L-AE-CR: Adaptive Evaluation with Causal Reasoning¶
L-AE-CR (Leveled Adaptive Evaluation with Causal Reasoning) is ARTEMIS's dynamic evaluation system. Unlike static scoring, it adapts evaluation criteria based on context and traces causal relationships in arguments.
Core Principles¶
1. Adaptive Criteria Weighting¶
Evaluation criteria aren't fixed—they shift based on:
- Topic Domain: Technical vs. ethical vs. policy debates
- Round Context: Opening statements vs. rebuttals
- Argument Type: Evidence-based vs. logical vs. emotional appeals
2. Causal Chain Analysis¶
Arguments are evaluated not just on content but on the strength of causal reasoning:
- Does A actually cause B?
- Is the causal chain complete?
- Are there gaps or logical fallacies?
Evaluation Criteria¶
Standard Criteria¶
The EvaluationCriteria class defines the default weights:
from artemis.core.types import EvaluationCriteria
criteria = EvaluationCriteria(
logical_coherence=0.25, # Internal consistency of argument
evidence_quality=0.25, # Strength and relevance of evidence
causal_reasoning=0.20, # Strength of causal reasoning
ethical_alignment=0.15, # Ethical soundness
persuasiveness=0.15, # Overall persuasiveness
)
| Criterion | Description | Default Weight |
|---|---|---|
logical_coherence |
Internal consistency of argument | 0.25 |
evidence_quality |
Strength and relevance of evidence | 0.25 |
causal_reasoning |
Strength of causal reasoning | 0.20 |
ethical_alignment |
Ethical soundness | 0.15 |
persuasiveness |
Overall persuasiveness | 0.15 |
Custom Weights¶
You can customize evaluation weights in the debate configuration:
from artemis.core.types import DebateConfig, EvaluationCriteria
# Technical domain: higher evidence weight
technical_criteria = EvaluationCriteria(
logical_coherence=0.30,
evidence_quality=0.35,
causal_reasoning=0.15,
ethical_alignment=0.10,
persuasiveness=0.10,
)
# Ethical domain: higher ethics weight
ethical_criteria = EvaluationCriteria(
logical_coherence=0.20,
evidence_quality=0.15,
causal_reasoning=0.15,
ethical_alignment=0.35,
persuasiveness=0.15,
)
config = DebateConfig(
evaluation_criteria=technical_criteria,
adaptation_enabled=True,
adaptation_rate=0.1,
)
Argument Evaluation¶
Each argument receives an ArgumentEvaluation with detailed scores:
# After running a debate
result = await debate.run()
for turn in result.transcript:
if turn.evaluation:
eval = turn.evaluation
print(f"Agent: {turn.agent}")
print(f"Total Score: {eval.total_score:.2f}")
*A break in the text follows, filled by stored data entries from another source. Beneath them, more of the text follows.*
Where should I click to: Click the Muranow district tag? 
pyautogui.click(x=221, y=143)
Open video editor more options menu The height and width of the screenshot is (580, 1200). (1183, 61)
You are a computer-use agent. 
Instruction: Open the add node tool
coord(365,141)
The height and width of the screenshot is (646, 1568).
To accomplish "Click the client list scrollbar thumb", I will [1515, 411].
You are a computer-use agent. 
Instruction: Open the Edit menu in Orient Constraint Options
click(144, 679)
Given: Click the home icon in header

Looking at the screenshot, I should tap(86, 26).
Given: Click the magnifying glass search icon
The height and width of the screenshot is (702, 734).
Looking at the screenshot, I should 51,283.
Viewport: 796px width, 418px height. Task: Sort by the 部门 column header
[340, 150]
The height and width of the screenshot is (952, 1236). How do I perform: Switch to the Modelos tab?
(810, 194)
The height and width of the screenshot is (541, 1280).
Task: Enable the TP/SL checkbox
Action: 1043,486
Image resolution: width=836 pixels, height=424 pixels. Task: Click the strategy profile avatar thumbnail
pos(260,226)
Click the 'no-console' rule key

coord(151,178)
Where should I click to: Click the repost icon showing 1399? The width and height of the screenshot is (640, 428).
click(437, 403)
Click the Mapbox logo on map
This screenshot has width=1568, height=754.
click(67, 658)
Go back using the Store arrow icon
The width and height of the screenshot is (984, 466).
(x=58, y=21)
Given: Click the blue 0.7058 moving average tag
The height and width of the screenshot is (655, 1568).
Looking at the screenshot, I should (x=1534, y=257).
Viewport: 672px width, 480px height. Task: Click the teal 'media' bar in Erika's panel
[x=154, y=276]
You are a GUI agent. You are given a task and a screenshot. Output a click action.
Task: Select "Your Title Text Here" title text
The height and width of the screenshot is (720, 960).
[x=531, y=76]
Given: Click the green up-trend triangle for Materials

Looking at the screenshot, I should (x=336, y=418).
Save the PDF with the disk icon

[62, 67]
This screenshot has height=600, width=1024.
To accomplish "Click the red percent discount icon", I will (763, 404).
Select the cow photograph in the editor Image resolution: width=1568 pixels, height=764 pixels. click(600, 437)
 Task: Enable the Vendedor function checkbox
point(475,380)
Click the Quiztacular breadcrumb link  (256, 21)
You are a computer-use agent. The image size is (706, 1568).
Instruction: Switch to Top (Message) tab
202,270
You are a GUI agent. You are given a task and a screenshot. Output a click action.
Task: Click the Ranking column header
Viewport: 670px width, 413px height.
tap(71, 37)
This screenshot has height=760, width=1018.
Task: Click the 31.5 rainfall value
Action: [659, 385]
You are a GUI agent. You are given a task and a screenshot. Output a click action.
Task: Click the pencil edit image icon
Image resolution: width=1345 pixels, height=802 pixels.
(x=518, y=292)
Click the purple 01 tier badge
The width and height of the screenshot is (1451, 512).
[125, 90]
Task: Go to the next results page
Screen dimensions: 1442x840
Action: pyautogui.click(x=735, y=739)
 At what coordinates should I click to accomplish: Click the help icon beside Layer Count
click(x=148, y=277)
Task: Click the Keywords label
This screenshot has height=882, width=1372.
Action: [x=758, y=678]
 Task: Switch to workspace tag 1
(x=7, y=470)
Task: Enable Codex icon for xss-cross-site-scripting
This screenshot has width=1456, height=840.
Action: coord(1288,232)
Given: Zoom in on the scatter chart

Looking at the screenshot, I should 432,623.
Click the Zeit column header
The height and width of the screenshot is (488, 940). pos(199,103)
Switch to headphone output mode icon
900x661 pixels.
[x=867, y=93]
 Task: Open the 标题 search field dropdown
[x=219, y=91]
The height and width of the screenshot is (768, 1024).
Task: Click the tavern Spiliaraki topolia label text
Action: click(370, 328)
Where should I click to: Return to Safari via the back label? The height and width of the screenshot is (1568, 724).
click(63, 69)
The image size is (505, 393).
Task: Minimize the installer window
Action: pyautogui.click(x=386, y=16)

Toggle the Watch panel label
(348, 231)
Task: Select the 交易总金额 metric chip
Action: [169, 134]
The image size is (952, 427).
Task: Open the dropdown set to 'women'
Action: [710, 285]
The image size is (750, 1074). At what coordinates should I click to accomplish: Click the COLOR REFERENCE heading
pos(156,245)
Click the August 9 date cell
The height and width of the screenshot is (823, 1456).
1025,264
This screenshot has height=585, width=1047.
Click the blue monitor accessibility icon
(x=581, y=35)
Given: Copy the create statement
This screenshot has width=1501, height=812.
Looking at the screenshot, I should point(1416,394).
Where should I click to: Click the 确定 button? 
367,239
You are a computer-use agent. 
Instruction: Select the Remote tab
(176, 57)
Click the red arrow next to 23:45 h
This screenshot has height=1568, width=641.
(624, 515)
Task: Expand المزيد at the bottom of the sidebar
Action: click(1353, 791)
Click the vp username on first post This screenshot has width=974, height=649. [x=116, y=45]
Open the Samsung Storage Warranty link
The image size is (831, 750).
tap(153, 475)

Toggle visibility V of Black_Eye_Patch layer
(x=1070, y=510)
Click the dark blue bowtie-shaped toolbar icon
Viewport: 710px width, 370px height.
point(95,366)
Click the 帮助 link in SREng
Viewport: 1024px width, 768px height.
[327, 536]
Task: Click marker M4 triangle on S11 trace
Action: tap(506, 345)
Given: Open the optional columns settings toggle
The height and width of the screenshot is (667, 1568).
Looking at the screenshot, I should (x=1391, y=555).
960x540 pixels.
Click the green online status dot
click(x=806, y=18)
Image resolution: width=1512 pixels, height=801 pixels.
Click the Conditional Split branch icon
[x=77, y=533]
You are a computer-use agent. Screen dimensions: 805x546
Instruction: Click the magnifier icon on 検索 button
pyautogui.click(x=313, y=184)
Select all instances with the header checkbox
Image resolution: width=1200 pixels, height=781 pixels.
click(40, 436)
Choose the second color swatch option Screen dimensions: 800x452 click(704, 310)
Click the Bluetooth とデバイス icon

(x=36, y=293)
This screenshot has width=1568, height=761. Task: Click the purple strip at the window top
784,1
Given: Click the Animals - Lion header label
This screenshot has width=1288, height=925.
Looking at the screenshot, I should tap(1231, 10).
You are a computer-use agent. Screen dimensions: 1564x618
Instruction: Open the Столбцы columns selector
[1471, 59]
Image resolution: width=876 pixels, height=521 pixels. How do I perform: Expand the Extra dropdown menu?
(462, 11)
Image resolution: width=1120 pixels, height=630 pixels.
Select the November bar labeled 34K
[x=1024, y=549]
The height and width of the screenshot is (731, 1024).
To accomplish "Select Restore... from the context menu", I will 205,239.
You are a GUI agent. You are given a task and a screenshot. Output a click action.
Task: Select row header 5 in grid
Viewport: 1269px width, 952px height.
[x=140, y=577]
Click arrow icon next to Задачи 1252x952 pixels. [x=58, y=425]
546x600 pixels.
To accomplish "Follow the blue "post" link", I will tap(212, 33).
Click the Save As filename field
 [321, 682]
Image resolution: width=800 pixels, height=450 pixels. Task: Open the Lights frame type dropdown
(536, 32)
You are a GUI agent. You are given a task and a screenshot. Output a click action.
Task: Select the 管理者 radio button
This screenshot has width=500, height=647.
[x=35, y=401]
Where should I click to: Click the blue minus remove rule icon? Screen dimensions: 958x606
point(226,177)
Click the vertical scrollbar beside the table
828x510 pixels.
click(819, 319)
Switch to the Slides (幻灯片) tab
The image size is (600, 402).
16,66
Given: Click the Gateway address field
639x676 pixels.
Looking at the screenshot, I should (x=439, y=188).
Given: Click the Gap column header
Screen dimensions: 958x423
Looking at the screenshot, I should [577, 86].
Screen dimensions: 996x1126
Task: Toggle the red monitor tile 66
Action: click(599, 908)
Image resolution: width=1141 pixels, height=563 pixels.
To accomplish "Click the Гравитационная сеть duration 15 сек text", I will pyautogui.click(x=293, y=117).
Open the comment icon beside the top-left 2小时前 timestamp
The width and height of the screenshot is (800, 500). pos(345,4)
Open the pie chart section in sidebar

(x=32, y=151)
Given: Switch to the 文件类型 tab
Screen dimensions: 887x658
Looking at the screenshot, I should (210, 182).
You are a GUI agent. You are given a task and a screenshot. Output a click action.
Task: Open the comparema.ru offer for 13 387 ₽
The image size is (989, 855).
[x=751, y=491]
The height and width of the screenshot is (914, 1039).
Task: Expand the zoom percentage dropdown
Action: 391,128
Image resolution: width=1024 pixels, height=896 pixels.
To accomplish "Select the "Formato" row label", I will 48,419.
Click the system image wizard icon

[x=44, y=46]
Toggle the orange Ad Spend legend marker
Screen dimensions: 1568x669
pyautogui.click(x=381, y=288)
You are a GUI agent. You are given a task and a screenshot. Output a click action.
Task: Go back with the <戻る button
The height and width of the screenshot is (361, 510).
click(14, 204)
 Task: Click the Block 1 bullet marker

print("Criterion Scores:")
for criterion, score in eval.scores.items():
weight = eval.weights.get(criterion, 0)
print(f" {criterion}: {score:.2f} (weight: {weight:.2f})")
print(f"Causal Score: {eval.causal_score:.2f}")
ArgumentEvaluation Fields¶
| Field | Type | Description |
|---|---|---|
argument_id |
str | ID of evaluated argument |
scores |
dict | Score for each criterion |
weights |
dict | Adapted weight for each criterion |
criterion_details |
list | Detailed per-criterion breakdown |
causal_score |
float | Score for causal reasoning |
total_score |
float | Weighted total score |
Causal Reasoning Analysis¶
CausalLink Structure¶
Arguments contain causal links that are evaluated:
from artemis.core.types import CausalLink
# Causal links in arguments
link = CausalLink(
cause="increased_regulation",
effect="reduced_innovation_speed",
mechanism="Compliance overhead diverts resources",
strength=0.7,
bidirectional=False,
)
Causal Evaluation¶
The evaluation system assesses:
- Completeness: Is the causal chain fully specified?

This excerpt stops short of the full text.